What about housing? Technology is definitely making it cheaper to put up a building. In early 2017, the first house printed using mobile 3D printing technology was built in Russia in just 24 hours! [69] Another factor making housing more affordable is the more effective sharing of existing housing assets through services such as Airbnb and Couchsurfing. Despite such progress, it still costs a fortune to live in certain places like Manhattan or San Francisco, where the demand for housing exceeds the available supply.
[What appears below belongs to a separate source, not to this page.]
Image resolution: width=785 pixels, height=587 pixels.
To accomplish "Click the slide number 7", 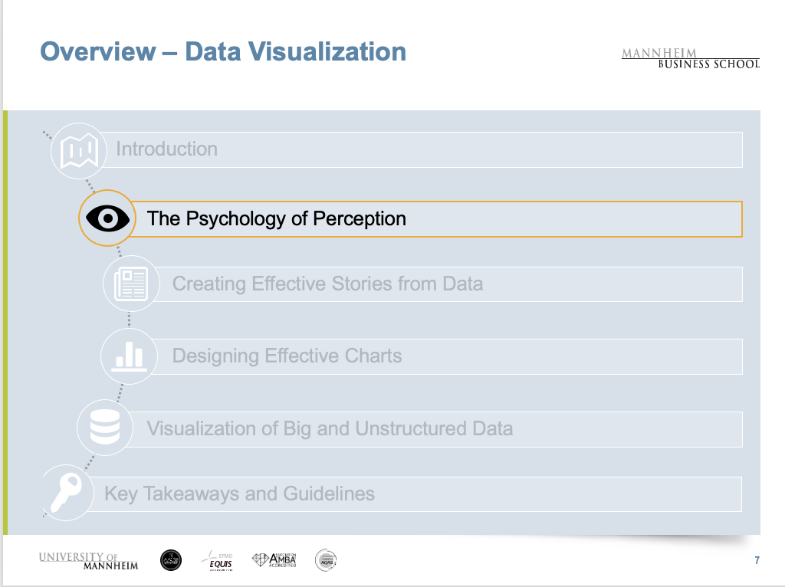I will (x=757, y=561).
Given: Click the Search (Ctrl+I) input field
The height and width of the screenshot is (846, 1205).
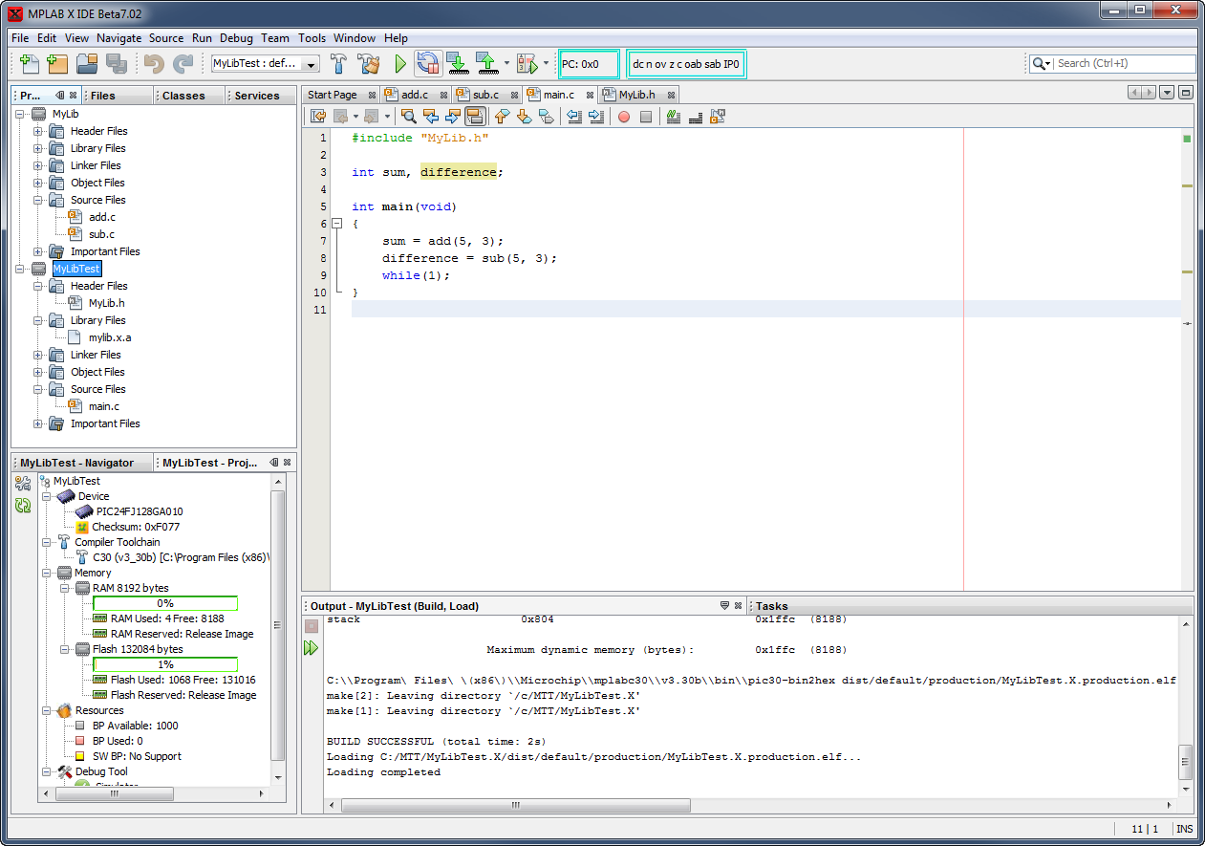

Here UBI functions quite differently from other solutions that make housing more affordable, such as government subsidies. With UBI, people can live in parts of the country (or the world) where housing is much more affordable.

The city of Detroit is currently giving away houses as an alternative to tearing them down [70]. Or if you prefer a rural setting, you can buy or rent a home for as little as a couple hundred dollars per month [71]. Right now, many people can’t take advantage of these opportunities, since they can’t find a job in these locations and would be left with no income. By breaking the connection with a job, UBI provides geographic freedom. People would no longer be trapped in expensive locations just so they can meet their basic needs.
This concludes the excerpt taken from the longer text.